If you're in sales or marketing you already know how powerful a case study or testimonial really is. They're a key piece of your arsenal that gives your prospect peace of mind that you can deliver on your promise.
Honed from my days of journalism and years of experience in marketing I'm giving you the secret sauce framework I use to create conversion-worthy testimonials.
Psst - this isn't just for my b2b folks. Testimonials following this framework once contributed to a b2c client banking AU$750,000 on the launch of her signature course offering, a 275% increase from the previous year. Buckle in for part 1.
Only ask after providing immense value
Happy customers make good testimonials. Sure, there will be some who are somewhat dissatisfied or unhappy, but it goes without saying, work your butt off to be the most customer-centric business you can be and deliver on your promise.
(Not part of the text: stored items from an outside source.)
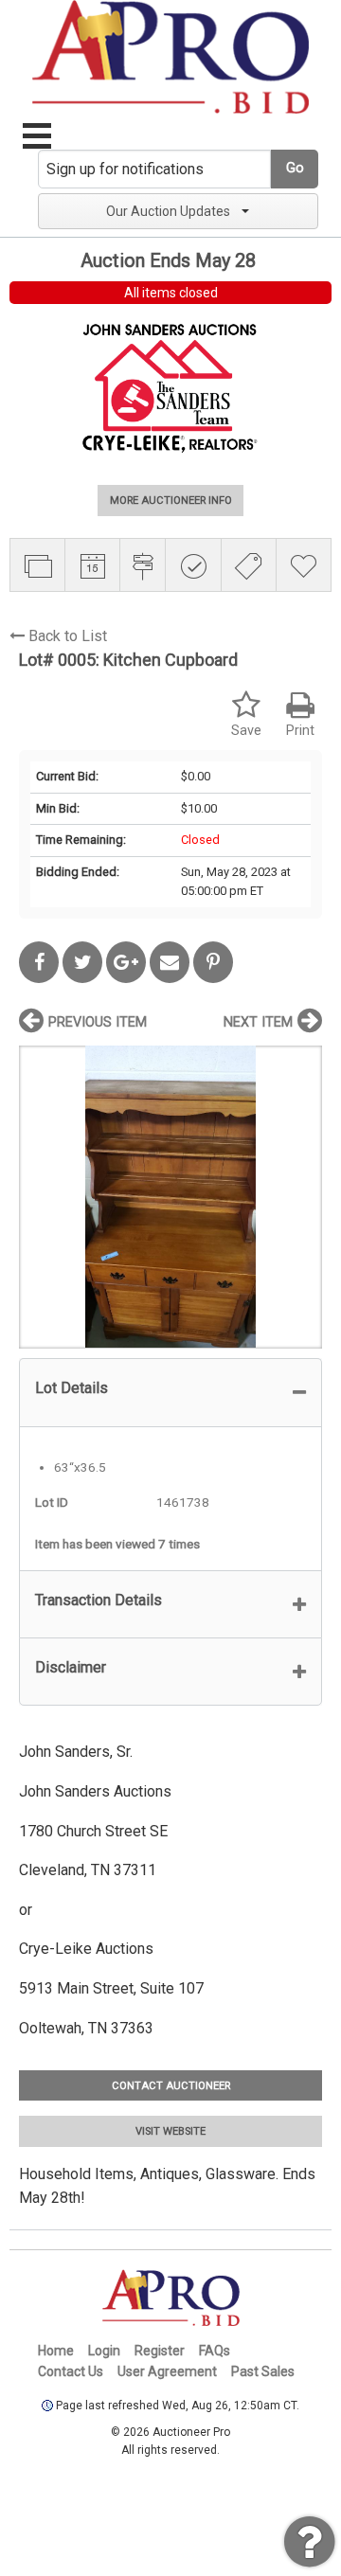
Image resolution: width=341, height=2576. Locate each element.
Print (300, 731)
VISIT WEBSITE (170, 2131)
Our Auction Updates (168, 211)
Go (295, 168)
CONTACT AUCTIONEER (171, 2086)
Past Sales (263, 2371)
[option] (170, 1197)
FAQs (214, 2350)
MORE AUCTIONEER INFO (171, 500)
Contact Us (70, 2371)
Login (104, 2350)
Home (56, 2350)
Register (160, 2350)
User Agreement (167, 2371)
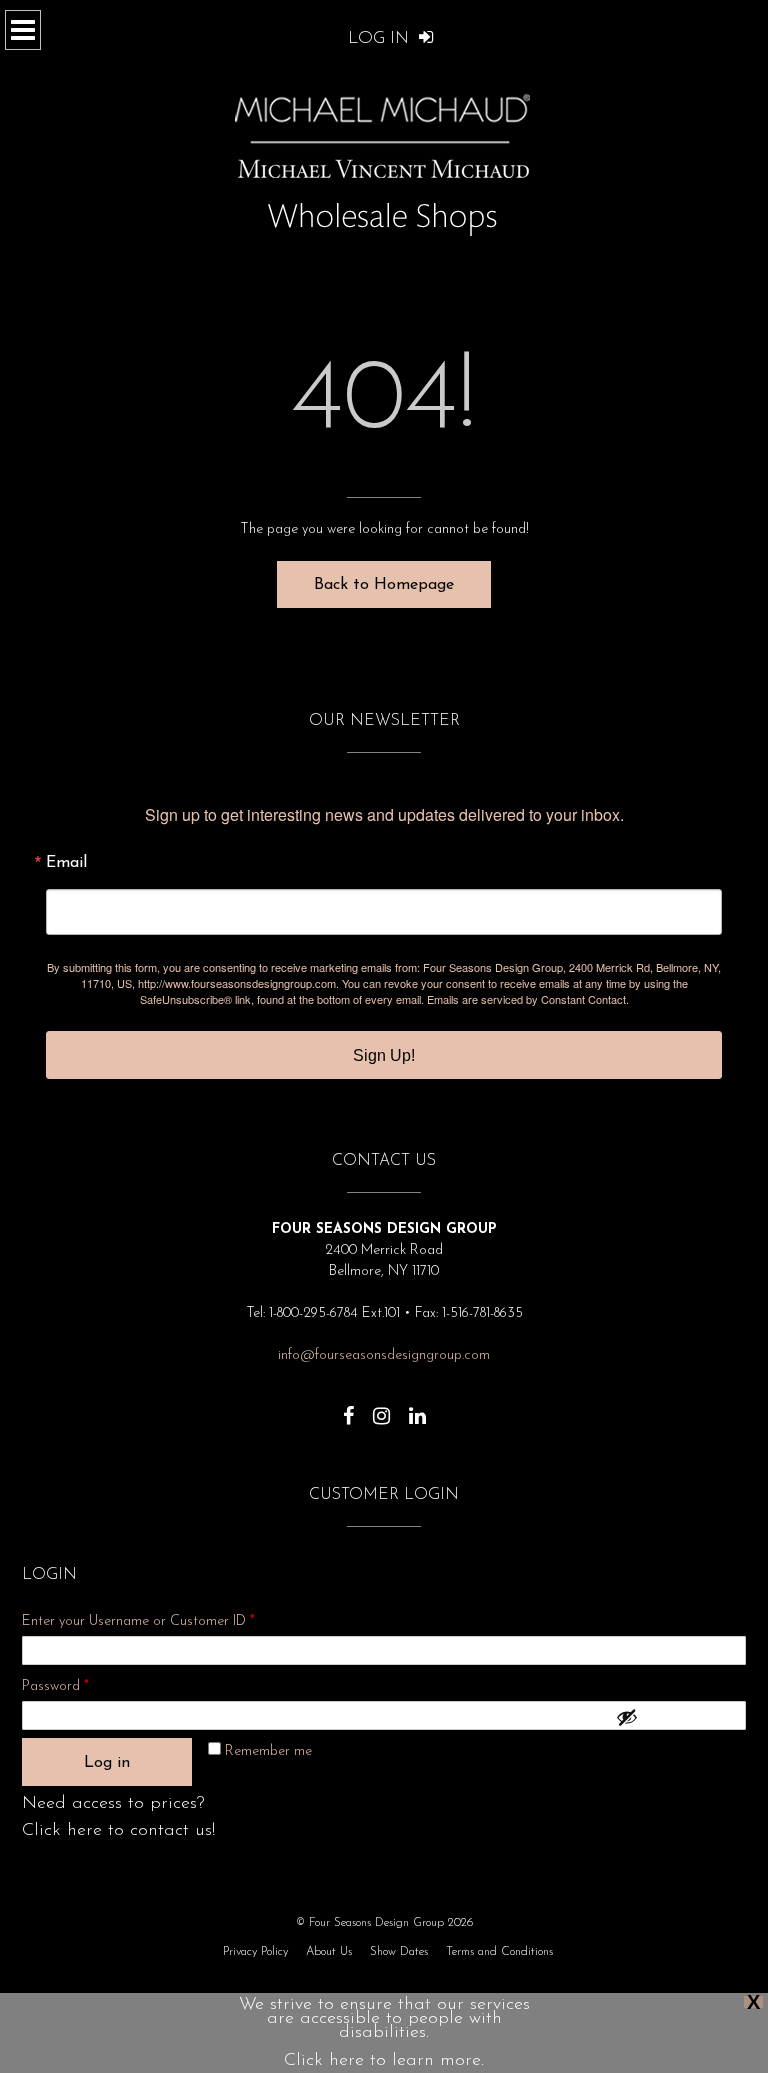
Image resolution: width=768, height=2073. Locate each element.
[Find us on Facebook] (348, 1406)
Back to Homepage (384, 585)
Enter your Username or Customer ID (138, 1621)
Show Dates (399, 1952)
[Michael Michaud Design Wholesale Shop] (384, 240)
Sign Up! (384, 1055)
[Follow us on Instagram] (381, 1406)
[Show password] (676, 1717)
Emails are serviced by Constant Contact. (528, 999)
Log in (107, 1763)
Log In (381, 38)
Only when the customer experiences true value do you then go in for the ask.
Use this framework to create case study that resonates
Your customer's agreed to participate in an interview, fantastic. Now, what the heck do you ask them?
Case studies are key pieces of storytelling in your buyer's journey. Storytelling is what helps people retain and understand information more than the straight facts you memorised for your high school history test.
Most case studies will tend to follow this structure:
Problem > tipping point > your product/service saves the day/results
The length depends on your business type. Short videos are very effective for some personas and long written testimonials for others.
Here's a quick framework fora quick-ish video testimonial that you can use as a baseline for your own testimonials.
Ask the person to say their name, location and job/place or work, if relevant
- The why: What did you want to achieve, or was the problem that you were facing that led you to (product/service)?
- The what: What would happen if you didn't use or engage (product/service)?
- From the problems and challenges you just mentioned, what impact has our (product/service) had?
- And what results has the product/service helped you achieve? How has this impacted you? What impact has it had on the business?
- Were there any objections to getting our (product/service)? With this question we want to put all the fears in everyone's mind at ease. For example, I almost didn't buy X as it was quite expensive in comparison to other vendors, but after reviewing all the proposals we could see the support provided by X was going to be more beneficial for our team.
- Who would you recommend our (service/product) to and why?
- Is there anything else you think I should know that we haven't talked about today?
This case study storytelling framework will give you a short and impactful video interview. Of course, there's likely going to be tangents and chatter and hopefully, you'll also muster up some incredible questions on your own that will make it unique to your business!